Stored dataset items
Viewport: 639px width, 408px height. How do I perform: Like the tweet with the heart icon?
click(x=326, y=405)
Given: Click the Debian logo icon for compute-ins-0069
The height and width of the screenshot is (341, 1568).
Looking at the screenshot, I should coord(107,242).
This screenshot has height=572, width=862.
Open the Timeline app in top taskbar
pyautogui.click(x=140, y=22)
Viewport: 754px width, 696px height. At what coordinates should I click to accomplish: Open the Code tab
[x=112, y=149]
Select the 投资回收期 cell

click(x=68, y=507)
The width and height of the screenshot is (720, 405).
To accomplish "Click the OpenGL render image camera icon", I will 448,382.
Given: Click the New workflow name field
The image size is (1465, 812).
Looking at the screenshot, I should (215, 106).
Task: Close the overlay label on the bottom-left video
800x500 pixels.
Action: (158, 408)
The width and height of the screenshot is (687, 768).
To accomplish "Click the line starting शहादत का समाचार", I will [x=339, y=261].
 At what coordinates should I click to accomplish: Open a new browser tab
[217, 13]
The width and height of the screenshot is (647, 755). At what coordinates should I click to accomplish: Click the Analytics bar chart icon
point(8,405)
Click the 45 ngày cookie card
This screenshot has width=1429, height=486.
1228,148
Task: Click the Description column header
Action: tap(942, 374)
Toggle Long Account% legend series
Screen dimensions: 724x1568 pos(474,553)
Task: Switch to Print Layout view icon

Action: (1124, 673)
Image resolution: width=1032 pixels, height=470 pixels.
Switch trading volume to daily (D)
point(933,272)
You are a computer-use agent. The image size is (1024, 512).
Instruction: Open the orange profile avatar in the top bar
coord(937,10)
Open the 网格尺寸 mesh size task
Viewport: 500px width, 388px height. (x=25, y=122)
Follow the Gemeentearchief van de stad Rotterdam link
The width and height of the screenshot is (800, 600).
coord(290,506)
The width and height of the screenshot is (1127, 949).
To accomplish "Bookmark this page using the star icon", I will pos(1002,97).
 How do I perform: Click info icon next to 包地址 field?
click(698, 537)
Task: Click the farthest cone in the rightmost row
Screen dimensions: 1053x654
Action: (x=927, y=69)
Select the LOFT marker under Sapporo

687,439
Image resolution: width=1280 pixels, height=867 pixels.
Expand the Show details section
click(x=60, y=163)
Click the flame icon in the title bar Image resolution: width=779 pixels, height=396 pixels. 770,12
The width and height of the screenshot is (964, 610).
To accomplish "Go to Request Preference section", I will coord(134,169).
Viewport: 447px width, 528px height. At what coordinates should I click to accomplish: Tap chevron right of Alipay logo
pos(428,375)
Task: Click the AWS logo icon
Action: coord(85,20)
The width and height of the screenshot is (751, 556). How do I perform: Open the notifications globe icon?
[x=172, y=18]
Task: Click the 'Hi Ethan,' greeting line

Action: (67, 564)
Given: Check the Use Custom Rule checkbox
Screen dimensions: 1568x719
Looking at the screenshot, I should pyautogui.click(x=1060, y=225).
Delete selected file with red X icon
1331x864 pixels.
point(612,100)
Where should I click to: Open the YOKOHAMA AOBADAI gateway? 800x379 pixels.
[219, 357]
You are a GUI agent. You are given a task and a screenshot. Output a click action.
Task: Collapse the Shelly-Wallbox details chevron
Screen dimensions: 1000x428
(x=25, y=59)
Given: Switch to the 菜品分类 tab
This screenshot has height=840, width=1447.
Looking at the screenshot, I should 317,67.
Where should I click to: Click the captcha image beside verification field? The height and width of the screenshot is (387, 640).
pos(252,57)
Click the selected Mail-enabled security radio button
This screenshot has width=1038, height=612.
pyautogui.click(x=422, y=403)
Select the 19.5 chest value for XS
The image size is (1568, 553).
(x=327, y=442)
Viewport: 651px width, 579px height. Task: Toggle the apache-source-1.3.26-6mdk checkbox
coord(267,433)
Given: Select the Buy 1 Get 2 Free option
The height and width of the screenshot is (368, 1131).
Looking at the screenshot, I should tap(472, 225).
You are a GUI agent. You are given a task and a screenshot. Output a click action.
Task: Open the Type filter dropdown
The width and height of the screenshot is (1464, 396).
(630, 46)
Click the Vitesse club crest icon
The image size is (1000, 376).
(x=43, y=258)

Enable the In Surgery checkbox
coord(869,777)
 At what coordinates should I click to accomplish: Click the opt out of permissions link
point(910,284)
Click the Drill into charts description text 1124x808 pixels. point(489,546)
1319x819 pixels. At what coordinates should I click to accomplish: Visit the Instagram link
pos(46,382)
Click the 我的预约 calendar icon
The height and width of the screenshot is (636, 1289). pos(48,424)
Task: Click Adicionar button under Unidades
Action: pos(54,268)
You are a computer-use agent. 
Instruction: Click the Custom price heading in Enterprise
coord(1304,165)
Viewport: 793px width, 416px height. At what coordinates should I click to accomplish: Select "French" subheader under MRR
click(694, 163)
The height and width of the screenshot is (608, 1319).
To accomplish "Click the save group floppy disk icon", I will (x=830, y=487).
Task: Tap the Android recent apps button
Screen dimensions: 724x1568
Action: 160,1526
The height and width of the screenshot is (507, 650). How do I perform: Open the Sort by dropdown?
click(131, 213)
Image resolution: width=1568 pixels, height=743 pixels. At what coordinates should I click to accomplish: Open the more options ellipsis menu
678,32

■ PROBLEM
Look above for the line that contains "Instruction: Click the". That line and every line after it through the end of the data must be written out exactly, with nothing else.

■ RESULT OF THE TASK
Instruction: Click the Custom price heading in Enterprise
coord(1304,165)
Viewport: 793px width, 416px height. At what coordinates should I click to accomplish: Select "French" subheader under MRR
click(694, 163)
The height and width of the screenshot is (608, 1319).
To accomplish "Click the save group floppy disk icon", I will (x=830, y=487).
Task: Tap the Android recent apps button
Screen dimensions: 724x1568
Action: 160,1526
The height and width of the screenshot is (507, 650). How do I perform: Open the Sort by dropdown?
click(131, 213)
Image resolution: width=1568 pixels, height=743 pixels. At what coordinates should I click to accomplish: Open the more options ellipsis menu
678,32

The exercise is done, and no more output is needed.